[PATCH] blk-mq: run queue after issuing the last request of the plug list

Yufen Yu <yuyufen@xxxxxxxxxx> · Mon, 18 Jul 2022 20:35:28 +0800

We do test on a virtio scsi device (/dev/sda) and the default mq
scheduler is 'none'. We found a IO hung as following:

blk_finish_plug
  blk_mq_plug_issue_direct
      scsi_mq_get_budget
      //get budget_token fail and sdev->restarts=1

			     	 scsi_end_request
				   scsi_run_queue_async
                                   //sdev->restart=0 and run queue

     blk_mq_request_bypass_insert
        //add request to hctx->dispatch list

  //continue to dispath plug list
  blk_mq_dispatch_plug_list
      blk_mq_try_issue_list_directly
        //success issue all requests from plug list

After .get_budget fail, scsi_mq_get_budget will increase 'restarts'.
Normally, it will run hw queue when io complete and set 'restarts'
as 0. But if we run queue before adding request to the dispatch list
and blk_mq_dispatch_plug_list also success issue all requests, then
on one will run queue, and the request will be stall in the dispatch
list and cannot complete forever.

To fix the bug, we run queue after issuing the last request in
function blk_mq_sched_insert_requests.

Signed-off-by: Yufen Yu <yuyufen@xxxxxxxxxx>
---
 block/blk-mq-sched.c | 2 +-
 1 file changed, 1 insertion(+), 1 deletion(-)

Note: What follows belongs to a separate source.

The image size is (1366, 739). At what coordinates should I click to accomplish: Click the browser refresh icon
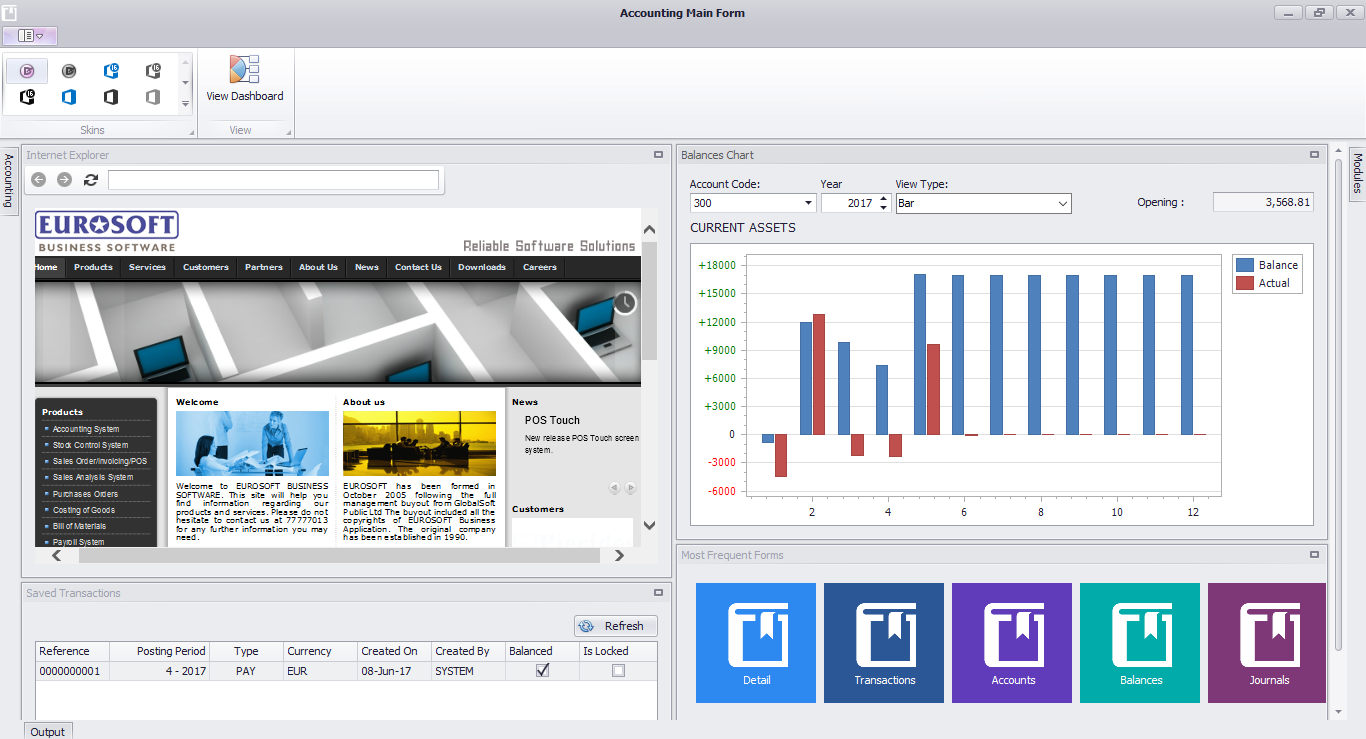[91, 180]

diff --git a/block/blk-mq-sched.c b/block/blk-mq-sched.c
index a4f7c101b53b..c3ad97ca2753 100644
--- a/block/blk-mq-sched.c
+++ b/block/blk-mq-sched.c
@@ -490,8 +490,8 @@ void blk_mq_sched_insert_requests(struct blk_mq_hw_ctx *hctx,
 		blk_mq_insert_requests(hctx, ctx, list);
 	}
 
-	blk_mq_run_hw_queue(hctx, run_queue_async);
  out:
+	blk_mq_run_hw_queue(hctx, run_queue_async);
 	percpu_ref_put(&q->q_usage_counter);
 }
 
-- 
2.31.1